Presiding Judge: This will be marked T/934.

State Attorney Bar-Or: A letter dated February 1943 from von Thadden to the Accused. Von Thadden transmits a summary of what we have just seen in document No. 1030 to the Accused.

Presiding Judge: This will be marked T/935.

State Attorney Bar-Or: Document No. 1032 - Guenther's letter of 9 March 1943, to von Hahn at the Foreign Ministry about the first transport of 20,000 Jews from Bulgaria. The technical preparations have been completed and it is expected that the expulsion will take place on 15 March. The Jews will be expelled to the Generalgouvernement in two special trains of 2,000-3,000 persons each week.

Presiding Judge: This will be marked T/936.

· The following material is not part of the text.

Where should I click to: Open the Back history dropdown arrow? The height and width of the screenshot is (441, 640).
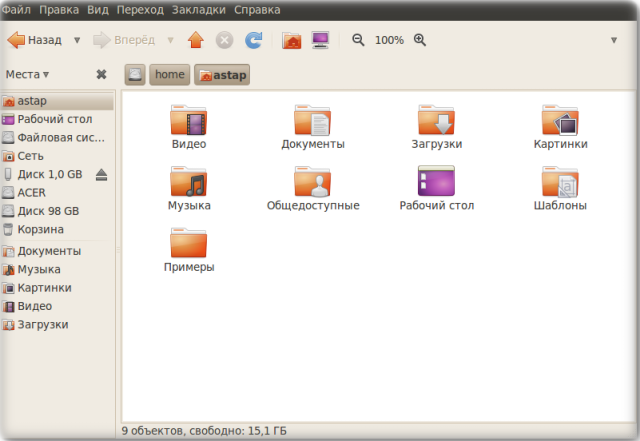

State Attorney Bar-Or: Document No. 1033. There are actually three letters here which are grouped together. In the last one Rademacher, in handwriting, passes on the gist of the matter to the Accused: A report from Beckerle about further developments in connection with the expulsion, and about negotiations in the Bulgarian Parliament concerning the inclusion of the Jews of Bulgaria itself in the deportations. Here we find Peshev, who is especially active in the Parliament, before which the above-mentioned Belev who worked directly with Dannecker was of course responsible. In the margin the Foreign Ministry is asked to inform Obersturmbannfuehrer Eichmann about the contents of the letter.

Finally there is a telegram about the Session of the Parliament where the majority passed a vote of non- confidence without stating reasons, in the Vice President of the Parliament, Peshev, because of his intervention on behalf of the Bulgarian Jews. It seems that, in the end, this and similar steps succeeded in preventing the expulsion of the Jews from the border of Bulgaria, in spite of Peshev's resignation.

Presiding Judge: Where is the name of the Accused mentioned?

State Attorney Bar-Or: The name of the Accused appears on the document entitled Arbeitsexemplar (working copy) which contains the marginal comments I have quoted.

Presiding Judge: I cannot see the name of the Accused here. This begins: "Sofia, den 26. Maerz, 1943."

State Attorney Bar-Or: That is correct, Your Honour.

Presiding Judge: Were you reading a translation?

State Attorney Bar-Or: In the translation we wrote it out in full. There are two handwritten notes here. The typed distribution list was not copied. The handwritten notes have been fully translated and typed.

Presiding Judge: So this is a marginal note.